SELECTED EXTRACT |
>>>

Test cloud storage profiles

Currently, we're not aware of a good way of testing cloud storage integration against local deployments. That means, to test against AWS S3, GCS and ADLS Gen2, you need to set the following environment variables. For more information, take a look at the Storage Guide. A sample .env could look like this:

# TEST_AZURE=<some-value> controls a proc macro which either includes or excludes the azure tests
# if you compiled without TEST_AZURE, you'll have to change a file or do a cargo clean before rerunning tests. The same applies for the TEST_AWS and TEST_MINIO env vars.

<<<

DATASET SECTION |
>>>

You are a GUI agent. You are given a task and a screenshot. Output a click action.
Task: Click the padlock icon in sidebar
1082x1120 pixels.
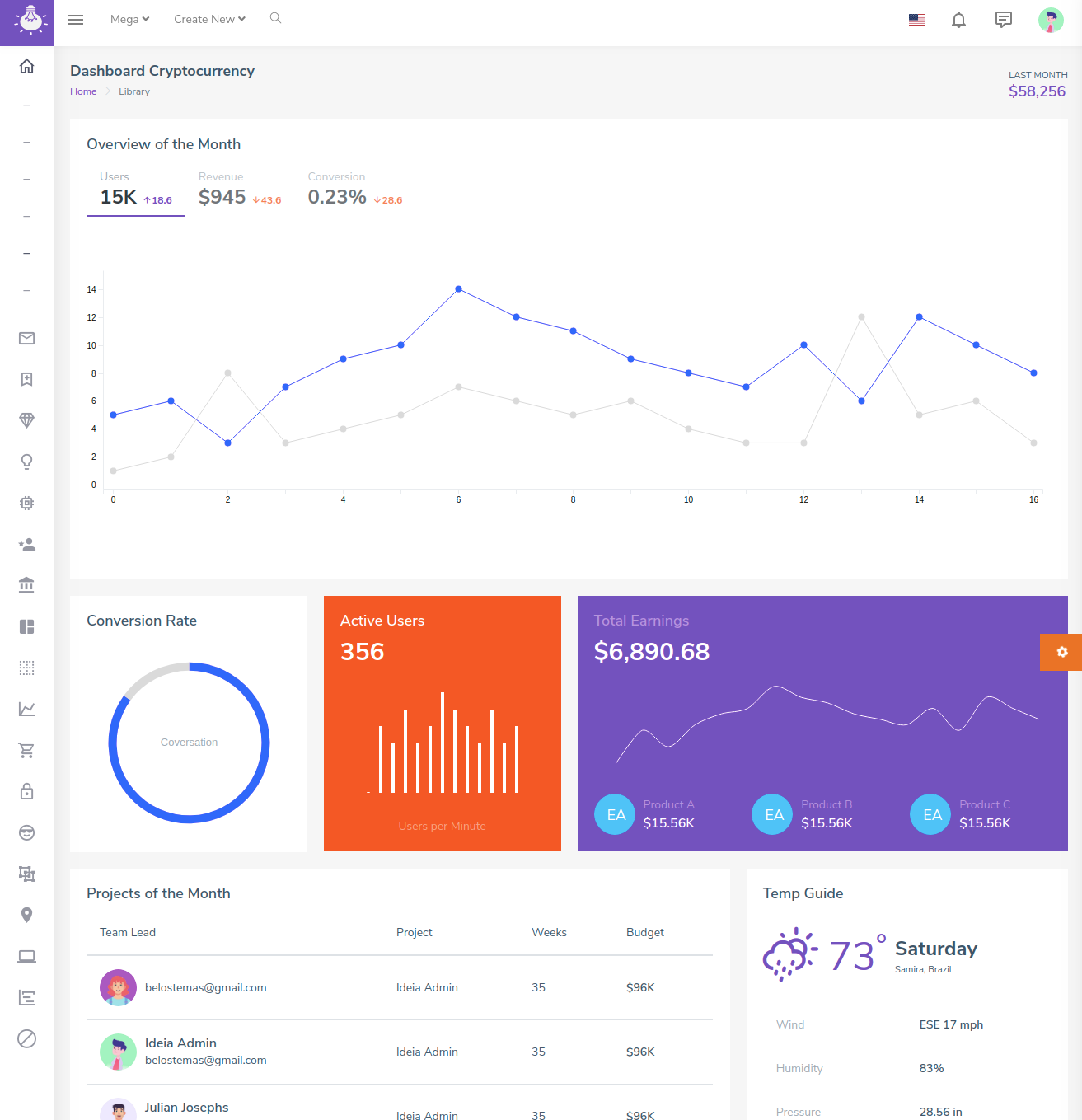tap(26, 791)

<<<

PROMPT 1 |
Answer these questions about the passage on testing cloud storage profiles:
(a) Which three cloud storage services does it name for testing?
(b) What does TEST_AZURE control?
(c) Besides TEST_AZURE, which two environment variables does the same rebuild requirement apply to?
PROMPT 2 |
Rewrite the passage on testing cloud storage profiles from "Test cloud storage" up to and including "TEST_MINIO env vars.", replacing "Storage Guide" with "Configuration Guide".
The data come from a separate source.

RESPONSE 1 |
(a) AWS S3, GCS and ADLS Gen2.
(b) A proc macro that either includes or excludes the azure tests.
(c) TEST_AWS and TEST_MINIO.

RESPONSE 2 |
Test cloud storage profiles

Currently, we're not aware of a good way of testing cloud storage integration against local deployments. That means, to test against AWS S3, GCS and ADLS Gen2, you need to set the following environment variables. For more information, take a look at the Configuration Guide. A sample .env could look like this:

# TEST_AZURE=<some-value> controls a proc macro which either includes or excludes the azure tests
# if you compiled without TEST_AZURE, you'll have to change a file or do a cargo clean before rerunning tests. The same applies for the TEST_AWS and TEST_MINIO env vars.